EKBIS.CO, JAKARTA -- Hukum lingkungan hidup merupakan instrumen yuridis yang mengandung unsur kehati-hatian. Karena itu, kegiatan restorasi gambut di kawasan budidaya seperti perkebunan kelapa sawit dan Hutan Tanaman Industri (HTI) juga harus menerapkan unsur kehati-hatian agar tidak menimbulkan persoalan baru di kemudian hari.
Pakar Hukum Lingkungan dari Universitas Padjajaran (Unpad) Prof Dr Daud Silalahi mengingatkan Badan Restorasi Gambut/BRG harus mempertimbangkan kebijakan tata ruang terutama menyangkut peruntukkan kawasan serta pemanfaatan teknologi pada kegiatan ekonomi yang sudah berjalan di kawasan gambut.
“Jika restorasi ‘dipaksakan’ pada kawasan budidaya, akan timbul persoalan baru. Masyarakat dan korporasi yang telah melakukan aktivitas ekonomi di kawasan itu, pasti menolak,” kata Daud, di Jakarta, Jumat (1/4).
Pemanfaatan teknologi juga harus menjadi pertimbangan pemerintah sebelum menerapkan restorasi gambut pada kawasan budidaya.Jika kawasan gambut sudah terkelola baik karena korporasi yang memanfaatkannya telah menerapkan teknologi seperti water management, seharusnya kegiatan restorasi bisa dialihkan ke kawasan lain.
Daud memaparkan, hukum lingkungan memang bertujuan melindungi dan mengamankan alam dari kemerosotan mutu dan kerusakan. Namun demikian, harus diakui, saat ini ilmu pengetahuan dan teknologi telah menjadi bagian dari solusi untuk mengurangi dampak kerusakan lingkungan tersebut.
“Ilmu pengetahuan, teknologi serta pertimbangan para pakar di bidangnya bisa menjadi salah pertimbangan sebelum merestorasi ,” kata guru besar Hukum Unpad, Bandung.
Menurut Daud, keinginan pemerintah untuk menjatuhkan sanksi bagi korporasi yang konsesinya berdekatan dengan lahan masyarakat yang terbakar juga dimungkinkan. “Dari berbagai forum diskusi di tingkat internasional dan nasional, hal itu dimungkinkan karena satu atau beberapa sebab yang berkorelasi.”
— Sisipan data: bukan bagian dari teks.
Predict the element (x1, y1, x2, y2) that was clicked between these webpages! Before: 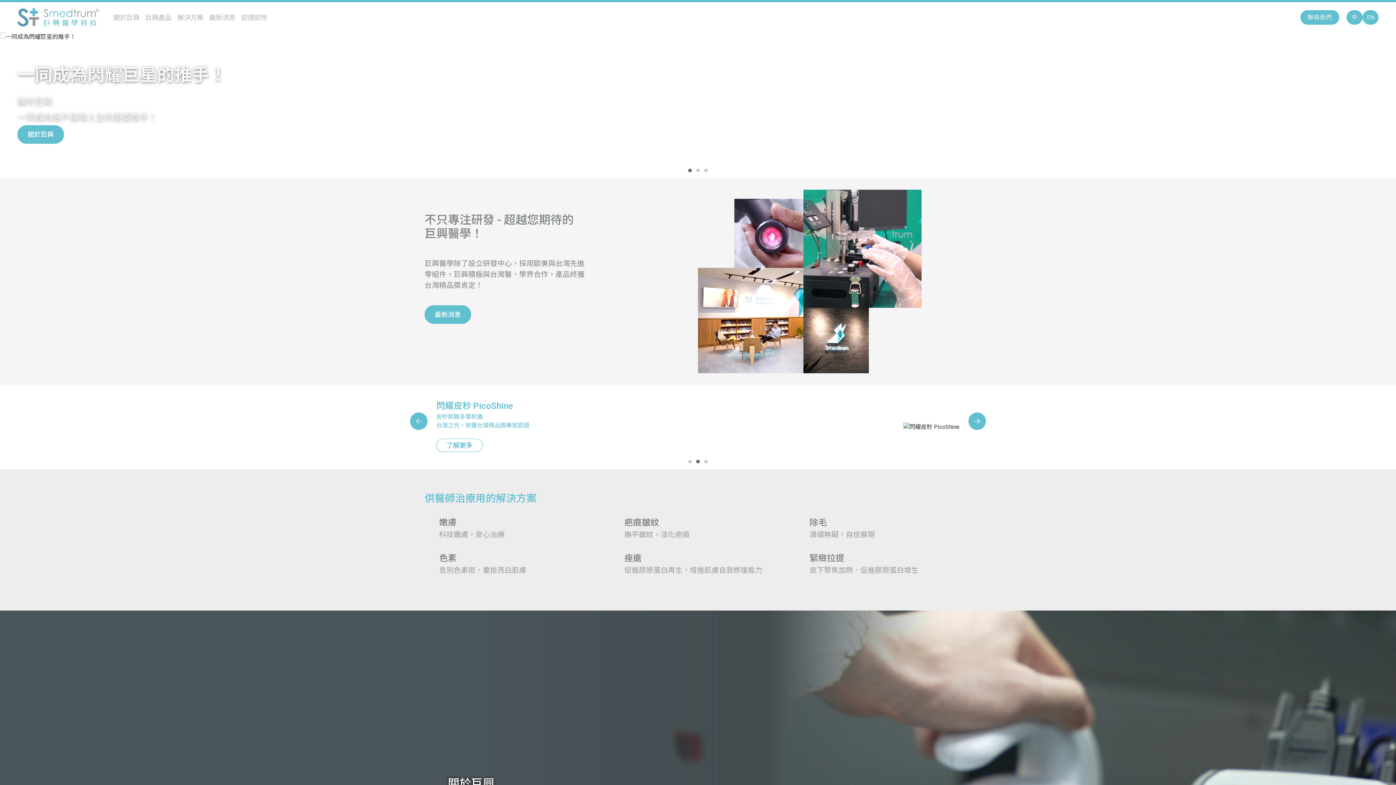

Hanya saja, kata dia, hukum harus dilakukan seimbang. Artinya, tidak tertutup kemungkinan pemerintah juga bisa digugat jika lahan masyarakat yang berdekatan dengan kawasan open acces terbakar.“Pemerintah bisa dianggap lalai atau tidak mampu menjaga konsesi yang menjadi tanggung jawabnya.”
Lebih jauh Daud mengingatkan pemerintah untuk melakukan banyak kajian sebelum menerapkan satu kebijakan lingkungan. Pasalnya, semangat dari hukum lingkungan tidak sekedar mengenakan sanksi, namun harus memberi solusi. “Pemikiran-pemikirannya harus dalam konteks Indonesia serta mampu menstrukturkan hukum lingkungan secara akademis,” kata Daud.
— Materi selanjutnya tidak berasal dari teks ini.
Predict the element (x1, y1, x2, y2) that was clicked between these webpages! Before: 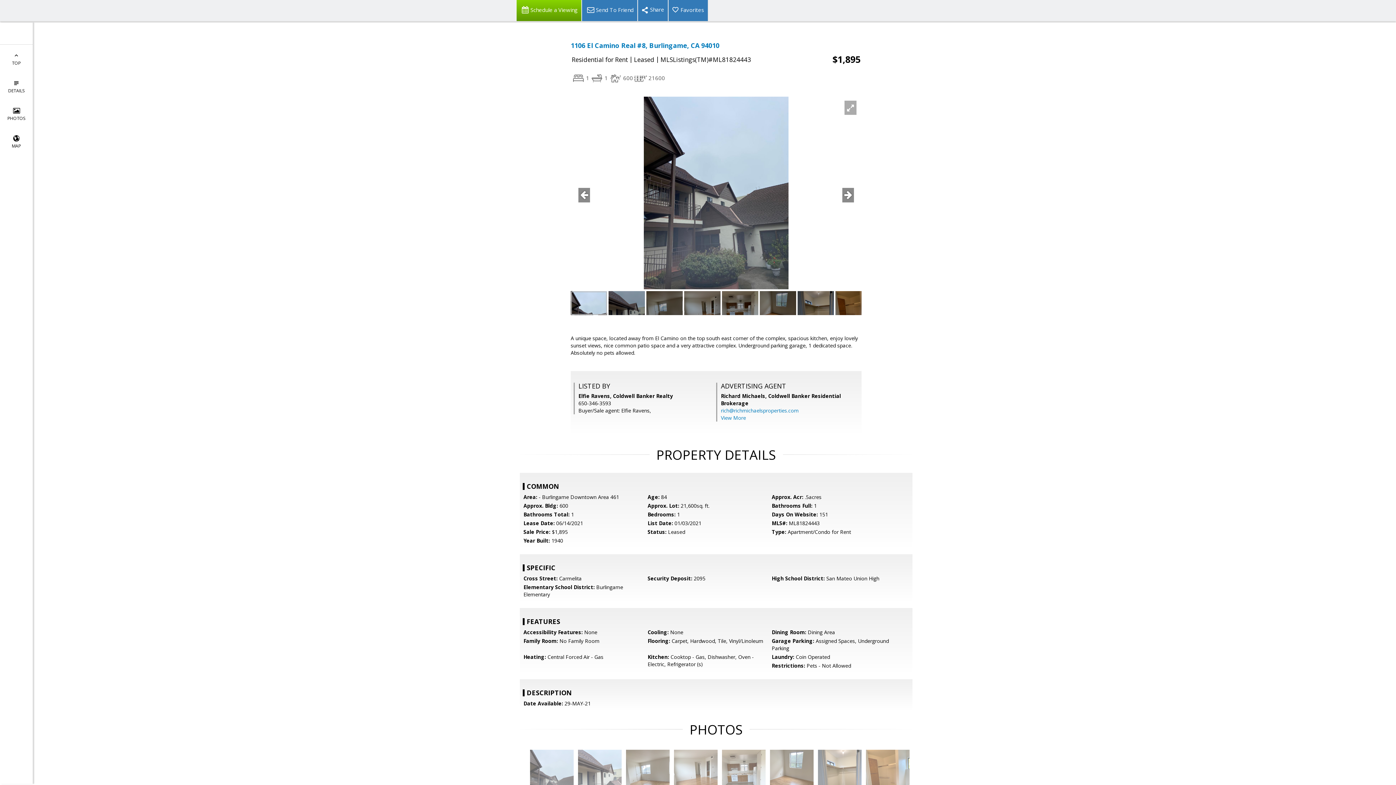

Pakar gambut IPB Dr Ir Basuki Sumawinata menilai, jika pemahaman restorasi gambut diterjemahkan sebagai dikembalikan ke awal yakni sebagai hutan rawa gambut bakal menuai banyak masalah. Persoalan akan timbul karena rantai bahan baku dan kapasitas terpasang pada industri hilir akan terganggu.
“Persoalan ekologi mungkin saja selesai, namun akan berimplikasi menjadi masalah sosial dan ekonomi. Karena itu, pemahaman restorasi yang dimaksud pemerintah harus jelas agar tidak memicu persoalan baru.”
Menurut Basuki, kehatian-hatian harus menjadi prioritas karena umumnya konsesi yang diberikan kepada korporasi bukan merupakan hutan rawa gambut ‘perawan’. “Izin konsesi yang diterbitkan pemerintah untuk mengonversi lahan hutan menjadi konsesi HTI ataupun perkebunan sawit, umumnya merupakan lahan terdegradasi dan tidak masuk dalam klasifikasi hutan alam,” kata Basuki.
Basuki mengingatkan, pemerintah juga perlu menjadi mencari solusi dalam mencegah pembakaran lahan dan hutan oleh masyarakat. “Inti persoalannya, bukan pada semangat menghukum, tetapi lebih kepada upaya pencegahan. Jika tidak ada alternatif dan solusi pengganti untuk kegiatan masyarakat, dalam keadaan terpaksa, masyarakat pasti tetap melakukan pembakaran secara sembunyi sembunyi sehingga masalahnya tidak akan pernah selesai.